WORK ORDER: Write each entry down again precisely, skipping nothing.

EXTRACTED DATA:
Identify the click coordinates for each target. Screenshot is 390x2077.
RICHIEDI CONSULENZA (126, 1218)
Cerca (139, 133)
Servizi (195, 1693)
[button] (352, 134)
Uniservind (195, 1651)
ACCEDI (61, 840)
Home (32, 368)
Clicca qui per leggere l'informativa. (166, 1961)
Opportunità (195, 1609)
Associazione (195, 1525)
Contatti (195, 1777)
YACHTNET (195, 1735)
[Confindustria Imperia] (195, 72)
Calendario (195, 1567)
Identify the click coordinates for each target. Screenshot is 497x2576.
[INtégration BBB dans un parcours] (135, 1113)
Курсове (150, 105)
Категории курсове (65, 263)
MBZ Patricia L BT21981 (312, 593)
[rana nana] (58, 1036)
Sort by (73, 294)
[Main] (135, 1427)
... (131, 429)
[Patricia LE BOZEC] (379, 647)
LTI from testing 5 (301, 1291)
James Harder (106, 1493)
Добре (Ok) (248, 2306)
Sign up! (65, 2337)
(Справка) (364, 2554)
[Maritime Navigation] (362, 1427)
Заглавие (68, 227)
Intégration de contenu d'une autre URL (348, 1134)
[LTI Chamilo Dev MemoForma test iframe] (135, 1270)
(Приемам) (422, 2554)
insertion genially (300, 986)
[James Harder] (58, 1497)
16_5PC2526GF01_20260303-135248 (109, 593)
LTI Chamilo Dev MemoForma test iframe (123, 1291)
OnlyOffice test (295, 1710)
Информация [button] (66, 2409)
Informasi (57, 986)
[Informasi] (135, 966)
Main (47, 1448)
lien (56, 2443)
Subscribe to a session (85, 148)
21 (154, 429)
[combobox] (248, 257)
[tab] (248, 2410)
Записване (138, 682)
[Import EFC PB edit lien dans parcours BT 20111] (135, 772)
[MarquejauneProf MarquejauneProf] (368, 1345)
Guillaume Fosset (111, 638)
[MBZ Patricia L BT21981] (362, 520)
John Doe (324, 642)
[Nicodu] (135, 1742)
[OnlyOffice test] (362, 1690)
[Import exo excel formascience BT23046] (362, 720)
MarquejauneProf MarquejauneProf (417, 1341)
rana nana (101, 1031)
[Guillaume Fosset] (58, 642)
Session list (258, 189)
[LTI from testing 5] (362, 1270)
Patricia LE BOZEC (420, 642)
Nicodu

RESULT OF THE TASK:
Identify the click coordinates for each target. Screenshot is 390x2077.
RICHIEDI CONSULENZA (126, 1218)
Cerca (139, 133)
Servizi (195, 1693)
[button] (352, 134)
Uniservind (195, 1651)
ACCEDI (61, 840)
Home (32, 368)
Clicca qui per leggere l'informativa. (166, 1961)
Opportunità (195, 1609)
Associazione (195, 1525)
Contatti (195, 1777)
YACHTNET (195, 1735)
[Confindustria Imperia] (195, 72)
Calendario (195, 1567)
Identify the click coordinates for each target. Screenshot is 497x2576.
[INtégration BBB dans un parcours] (135, 1113)
Курсове (150, 105)
Категории курсове (65, 263)
MBZ Patricia L BT21981 (312, 593)
[rana nana] (58, 1036)
Sort by (73, 294)
[Main] (135, 1427)
... (131, 429)
[Patricia LE BOZEC] (379, 647)
LTI from testing 5 (301, 1291)
James Harder (106, 1493)
Добре (Ok) (248, 2306)
Sign up! (65, 2337)
(Справка) (364, 2554)
[Maritime Navigation] (362, 1427)
Заглавие (68, 227)
Intégration de contenu d'une autre URL (348, 1134)
[LTI Chamilo Dev MemoForma test iframe] (135, 1270)
(Приемам) (422, 2554)
insertion genially (300, 986)
[James Harder] (58, 1497)
16_5PC2526GF01_20260303-135248 (109, 593)
LTI Chamilo Dev MemoForma test iframe (123, 1291)
OnlyOffice test (295, 1710)
Информация [button] (66, 2409)
Informasi (57, 986)
[Informasi] (135, 966)
Main (47, 1448)
lien (56, 2443)
Subscribe to a session (85, 148)
21 (154, 429)
[combobox] (248, 257)
[tab] (248, 2410)
Записване (138, 682)
[Import EFC PB edit lien dans parcours BT 20111] (135, 772)
[MarquejauneProf MarquejauneProf] (368, 1345)
Guillaume Fosset (111, 638)
[MBZ Patricia L BT21981] (362, 520)
John Doe (324, 642)
[Nicodu] (135, 1742)
[OnlyOffice test] (362, 1690)
[Import exo excel formascience BT23046] (362, 720)
MarquejauneProf MarquejauneProf (417, 1341)
rana nana (101, 1031)
[Guillaume Fosset] (58, 642)
Session list (258, 189)
[LTI from testing 5] (362, 1270)
Patricia LE BOZEC (420, 642)
Nicodu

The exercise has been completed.